函館開建と商店街振興組合、国道工事期間で見解相違

update 2003/9/4 10:58

 函館市亀田本町のJR五稜郭駅周辺の複合商業施設建設計画をめぐり、計画主体の五稜郭駅前通り商店街振興組合と、沿線の国道5号拡幅工事を進める函館開発建設部との間で、見解の相違が生じ、計画の見直しが必至となった。函館開建は2005年度の工事完了を目標に地権者との移転交渉を進めると、同組合に打診した、とする。一方の同組合は、今年10月に旧建物の解体・建設工事に着手し、来年3月オープンの青写真を描いていた。互いに「こちらの計画内容は知っているはず」と述べ、両者のコミュニケーション不足が浮き彫りとなっている。

 同組合によると、計画は策定費(440万円)の3分の2を道に補助してもらい、昨年度中にまとめた。同駅北側の家電量販店「ヤマダ電機・テックランド函館店」に隣接する民有地(5055平方メートル)に大型店と共同店舗を建設する内容。施行主体は同組合の賛助会員54事業所が新たに立ち上げる事業体で、拡幅で移転を求められる商店の受け皿とする構想だった。
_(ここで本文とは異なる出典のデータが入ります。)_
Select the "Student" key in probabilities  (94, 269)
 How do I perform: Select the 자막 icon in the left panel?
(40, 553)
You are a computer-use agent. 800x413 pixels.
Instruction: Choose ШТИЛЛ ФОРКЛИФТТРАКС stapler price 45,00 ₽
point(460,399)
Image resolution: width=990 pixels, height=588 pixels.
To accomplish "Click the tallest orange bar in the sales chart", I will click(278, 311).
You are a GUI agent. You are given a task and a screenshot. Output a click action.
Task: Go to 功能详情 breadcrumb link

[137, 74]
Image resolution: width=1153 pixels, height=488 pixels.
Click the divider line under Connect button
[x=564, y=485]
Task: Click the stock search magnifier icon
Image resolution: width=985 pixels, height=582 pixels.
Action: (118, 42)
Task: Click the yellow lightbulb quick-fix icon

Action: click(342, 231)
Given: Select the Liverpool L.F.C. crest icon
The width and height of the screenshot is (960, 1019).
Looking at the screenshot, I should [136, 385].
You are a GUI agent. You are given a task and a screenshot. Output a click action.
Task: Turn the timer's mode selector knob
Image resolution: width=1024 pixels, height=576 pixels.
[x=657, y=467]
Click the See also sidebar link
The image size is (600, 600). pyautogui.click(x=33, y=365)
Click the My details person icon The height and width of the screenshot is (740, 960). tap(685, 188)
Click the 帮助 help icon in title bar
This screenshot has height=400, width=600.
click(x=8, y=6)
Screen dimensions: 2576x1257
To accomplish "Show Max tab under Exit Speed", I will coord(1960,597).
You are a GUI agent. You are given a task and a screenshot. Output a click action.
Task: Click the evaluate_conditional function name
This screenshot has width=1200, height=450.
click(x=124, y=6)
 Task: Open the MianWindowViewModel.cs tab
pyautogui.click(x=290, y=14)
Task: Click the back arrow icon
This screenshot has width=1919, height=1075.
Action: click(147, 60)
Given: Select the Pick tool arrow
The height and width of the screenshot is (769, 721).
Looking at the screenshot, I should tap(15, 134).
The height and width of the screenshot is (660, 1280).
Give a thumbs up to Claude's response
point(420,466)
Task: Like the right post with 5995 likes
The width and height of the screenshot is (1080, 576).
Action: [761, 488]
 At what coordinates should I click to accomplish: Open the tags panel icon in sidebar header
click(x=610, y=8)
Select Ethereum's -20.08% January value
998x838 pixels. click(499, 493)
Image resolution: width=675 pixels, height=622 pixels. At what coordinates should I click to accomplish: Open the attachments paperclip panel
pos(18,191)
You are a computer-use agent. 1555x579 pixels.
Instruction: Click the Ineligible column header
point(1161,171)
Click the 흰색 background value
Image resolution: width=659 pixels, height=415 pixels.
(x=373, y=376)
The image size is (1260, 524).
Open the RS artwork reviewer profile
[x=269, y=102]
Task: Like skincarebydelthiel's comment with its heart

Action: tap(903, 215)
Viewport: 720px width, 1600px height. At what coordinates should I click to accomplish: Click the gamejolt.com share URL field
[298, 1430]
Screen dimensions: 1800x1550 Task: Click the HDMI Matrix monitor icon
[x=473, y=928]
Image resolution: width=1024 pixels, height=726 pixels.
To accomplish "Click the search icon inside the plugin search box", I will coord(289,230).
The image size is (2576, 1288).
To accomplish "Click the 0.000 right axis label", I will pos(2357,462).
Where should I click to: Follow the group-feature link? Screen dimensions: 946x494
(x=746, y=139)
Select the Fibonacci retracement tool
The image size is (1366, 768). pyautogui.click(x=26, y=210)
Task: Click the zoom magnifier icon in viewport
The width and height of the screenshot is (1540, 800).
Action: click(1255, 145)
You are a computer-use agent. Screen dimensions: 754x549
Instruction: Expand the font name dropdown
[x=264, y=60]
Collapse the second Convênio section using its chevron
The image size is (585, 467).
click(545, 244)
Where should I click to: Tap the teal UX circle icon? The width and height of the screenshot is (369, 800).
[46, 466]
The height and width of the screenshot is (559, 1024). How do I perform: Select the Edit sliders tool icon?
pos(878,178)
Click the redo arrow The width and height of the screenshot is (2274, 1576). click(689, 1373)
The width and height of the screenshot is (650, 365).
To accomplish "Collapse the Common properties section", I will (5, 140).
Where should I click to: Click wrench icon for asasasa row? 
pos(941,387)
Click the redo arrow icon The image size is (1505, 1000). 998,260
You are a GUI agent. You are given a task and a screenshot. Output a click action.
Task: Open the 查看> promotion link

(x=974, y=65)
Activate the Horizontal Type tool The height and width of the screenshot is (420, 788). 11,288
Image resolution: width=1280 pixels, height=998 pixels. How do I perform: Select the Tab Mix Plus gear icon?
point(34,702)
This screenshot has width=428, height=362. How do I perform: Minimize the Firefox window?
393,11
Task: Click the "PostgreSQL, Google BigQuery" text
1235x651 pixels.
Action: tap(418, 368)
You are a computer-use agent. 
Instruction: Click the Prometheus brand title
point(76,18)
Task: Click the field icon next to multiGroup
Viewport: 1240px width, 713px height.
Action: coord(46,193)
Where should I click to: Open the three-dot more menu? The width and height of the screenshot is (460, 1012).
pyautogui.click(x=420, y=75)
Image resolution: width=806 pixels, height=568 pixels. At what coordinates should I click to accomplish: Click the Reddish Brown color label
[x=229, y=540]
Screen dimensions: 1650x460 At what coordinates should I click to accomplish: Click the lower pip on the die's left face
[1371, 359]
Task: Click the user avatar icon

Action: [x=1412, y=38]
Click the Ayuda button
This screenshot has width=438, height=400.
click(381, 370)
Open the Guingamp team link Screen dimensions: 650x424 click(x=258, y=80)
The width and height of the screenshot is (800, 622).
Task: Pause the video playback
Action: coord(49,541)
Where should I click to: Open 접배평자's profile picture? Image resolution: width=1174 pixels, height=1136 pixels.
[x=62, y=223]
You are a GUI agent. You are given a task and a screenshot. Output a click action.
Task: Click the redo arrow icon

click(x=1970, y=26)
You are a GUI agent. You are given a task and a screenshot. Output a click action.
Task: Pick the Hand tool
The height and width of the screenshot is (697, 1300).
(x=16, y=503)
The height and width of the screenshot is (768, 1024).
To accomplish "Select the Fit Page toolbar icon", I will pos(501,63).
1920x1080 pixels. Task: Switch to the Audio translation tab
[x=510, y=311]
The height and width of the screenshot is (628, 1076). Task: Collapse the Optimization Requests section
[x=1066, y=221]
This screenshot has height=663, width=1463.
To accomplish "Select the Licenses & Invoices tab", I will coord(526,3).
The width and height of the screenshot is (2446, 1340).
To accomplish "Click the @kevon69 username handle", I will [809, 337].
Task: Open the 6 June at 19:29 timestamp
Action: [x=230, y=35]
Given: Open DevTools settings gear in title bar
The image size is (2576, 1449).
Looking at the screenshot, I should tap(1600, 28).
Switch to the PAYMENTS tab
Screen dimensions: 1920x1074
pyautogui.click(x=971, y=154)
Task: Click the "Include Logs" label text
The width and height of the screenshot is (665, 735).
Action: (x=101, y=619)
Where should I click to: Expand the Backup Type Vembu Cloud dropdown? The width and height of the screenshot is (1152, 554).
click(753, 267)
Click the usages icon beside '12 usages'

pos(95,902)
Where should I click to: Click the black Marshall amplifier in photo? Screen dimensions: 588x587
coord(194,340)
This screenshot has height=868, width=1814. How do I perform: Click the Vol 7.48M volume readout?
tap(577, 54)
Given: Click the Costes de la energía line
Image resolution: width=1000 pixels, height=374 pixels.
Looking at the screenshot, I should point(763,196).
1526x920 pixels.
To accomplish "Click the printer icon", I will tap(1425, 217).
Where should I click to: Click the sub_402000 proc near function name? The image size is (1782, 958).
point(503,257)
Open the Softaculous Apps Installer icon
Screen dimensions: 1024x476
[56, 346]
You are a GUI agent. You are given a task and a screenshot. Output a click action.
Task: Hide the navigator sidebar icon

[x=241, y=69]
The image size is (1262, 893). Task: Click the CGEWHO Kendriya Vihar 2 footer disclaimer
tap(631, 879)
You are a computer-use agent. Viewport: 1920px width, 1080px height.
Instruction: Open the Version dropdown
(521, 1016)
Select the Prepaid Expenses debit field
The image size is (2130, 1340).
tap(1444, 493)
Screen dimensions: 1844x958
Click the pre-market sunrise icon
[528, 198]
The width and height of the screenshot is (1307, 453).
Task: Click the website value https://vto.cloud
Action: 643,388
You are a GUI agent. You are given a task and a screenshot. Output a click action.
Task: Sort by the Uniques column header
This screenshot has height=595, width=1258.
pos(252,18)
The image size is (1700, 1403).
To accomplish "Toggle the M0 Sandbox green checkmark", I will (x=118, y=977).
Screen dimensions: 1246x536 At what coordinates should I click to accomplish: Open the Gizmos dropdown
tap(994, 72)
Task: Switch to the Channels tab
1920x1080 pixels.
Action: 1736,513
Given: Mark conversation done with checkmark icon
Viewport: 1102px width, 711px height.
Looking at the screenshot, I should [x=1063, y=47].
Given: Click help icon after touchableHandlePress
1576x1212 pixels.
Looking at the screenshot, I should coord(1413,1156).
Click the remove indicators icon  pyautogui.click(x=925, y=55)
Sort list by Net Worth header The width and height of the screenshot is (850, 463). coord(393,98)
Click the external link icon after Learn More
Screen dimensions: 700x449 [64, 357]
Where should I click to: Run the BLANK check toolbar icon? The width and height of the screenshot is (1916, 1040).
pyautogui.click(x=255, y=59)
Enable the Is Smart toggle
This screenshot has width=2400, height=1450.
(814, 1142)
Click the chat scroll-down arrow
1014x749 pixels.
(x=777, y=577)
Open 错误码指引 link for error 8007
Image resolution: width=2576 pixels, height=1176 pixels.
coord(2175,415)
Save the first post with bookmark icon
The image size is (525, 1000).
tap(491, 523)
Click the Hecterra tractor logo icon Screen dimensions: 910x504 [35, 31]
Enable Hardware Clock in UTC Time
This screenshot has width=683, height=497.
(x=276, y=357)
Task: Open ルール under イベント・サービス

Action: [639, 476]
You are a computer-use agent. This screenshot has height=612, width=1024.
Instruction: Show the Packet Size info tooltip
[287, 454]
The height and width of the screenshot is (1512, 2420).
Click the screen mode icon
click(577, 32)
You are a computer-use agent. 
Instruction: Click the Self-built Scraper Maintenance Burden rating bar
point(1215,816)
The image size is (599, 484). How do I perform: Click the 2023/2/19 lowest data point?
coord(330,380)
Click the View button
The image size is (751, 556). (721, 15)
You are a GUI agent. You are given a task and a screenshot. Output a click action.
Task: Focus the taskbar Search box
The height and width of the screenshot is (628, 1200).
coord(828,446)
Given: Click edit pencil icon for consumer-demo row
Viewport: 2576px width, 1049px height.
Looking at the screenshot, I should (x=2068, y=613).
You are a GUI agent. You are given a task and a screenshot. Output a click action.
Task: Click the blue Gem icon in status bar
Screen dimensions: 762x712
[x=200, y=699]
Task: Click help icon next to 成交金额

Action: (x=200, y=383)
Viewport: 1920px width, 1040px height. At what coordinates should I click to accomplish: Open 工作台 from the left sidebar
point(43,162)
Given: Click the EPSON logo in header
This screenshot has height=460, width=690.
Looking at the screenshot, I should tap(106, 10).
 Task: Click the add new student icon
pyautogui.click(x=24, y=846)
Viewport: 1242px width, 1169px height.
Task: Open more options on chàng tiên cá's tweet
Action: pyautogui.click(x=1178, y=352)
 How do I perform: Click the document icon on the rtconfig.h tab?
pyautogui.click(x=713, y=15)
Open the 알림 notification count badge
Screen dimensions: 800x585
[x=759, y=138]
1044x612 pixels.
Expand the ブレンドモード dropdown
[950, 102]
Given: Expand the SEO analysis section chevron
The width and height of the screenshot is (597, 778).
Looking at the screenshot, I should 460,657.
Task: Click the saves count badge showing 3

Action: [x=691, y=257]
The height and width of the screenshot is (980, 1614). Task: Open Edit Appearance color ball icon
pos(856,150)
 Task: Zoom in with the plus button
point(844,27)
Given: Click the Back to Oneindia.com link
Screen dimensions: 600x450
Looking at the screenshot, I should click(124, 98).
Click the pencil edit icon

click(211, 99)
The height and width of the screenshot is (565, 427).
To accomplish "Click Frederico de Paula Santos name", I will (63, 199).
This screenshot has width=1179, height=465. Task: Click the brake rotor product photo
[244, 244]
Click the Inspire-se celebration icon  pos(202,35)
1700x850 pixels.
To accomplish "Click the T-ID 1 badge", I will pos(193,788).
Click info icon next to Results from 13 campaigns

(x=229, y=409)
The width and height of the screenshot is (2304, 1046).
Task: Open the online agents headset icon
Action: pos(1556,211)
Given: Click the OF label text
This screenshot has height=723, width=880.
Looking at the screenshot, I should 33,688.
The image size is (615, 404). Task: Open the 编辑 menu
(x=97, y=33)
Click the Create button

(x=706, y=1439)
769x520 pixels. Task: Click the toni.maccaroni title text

 一方、拡幅工事は、交通渋滞緩和のため、昭和4から赤川函館線までの2・1キロを2車線(幅員15・5メートル)から4車線(同33メートル)に広げる内容。98年度に七飯町側から着工し、すでに約1キロは供用を開始している。本年度末までには、さらに330メートル延ばす予定だが、同組合の建設予定地にかかる部分を含む残り約800メートルは2005年度末が完了目標で、移転交渉は本年度始めたばかり。商店など13軒の移転時期は決まっていない。

 同組合は「6月までに移転が完了すると聞いていた」と強調。予定地内の既存建物5棟うち4棟が国道に面しており、「交渉が成立し、移転しなければ、工事ができない」と困惑する。

 互いに「歩調を合わせ、連携してきた」とするが、調整不足は明らか。函館開建は「組合には事あるごとに説明してきた」というが、組合側は05年度までという認識がない。同組合は「計画書も手渡し、10月までに工事に入ろうとしてるのは告げている」と主張するのに対し、函館開建は「もともと拡幅と施設建設は別な事業だし、そのような話は聞いていない」と、両者の言い分は平行線をたどっている。

 同組合にとって、この計画は商店街の存亡をかけた一大事業。50年代の全盛期には80店を数えた加盟店も現在は24店に。大型店や高層マンションの建設など、再開発計画が幾度となく浮上しては消えた経緯もあり、「少しでも早く、商業施設を建て、地域活性化の起爆剤にしたい」との思いが強い。誘致に成功したヤマダ電機が1月にオープンし、希望が見えてきただけに、同組合は「早急に計画を見直さなければ」と話している。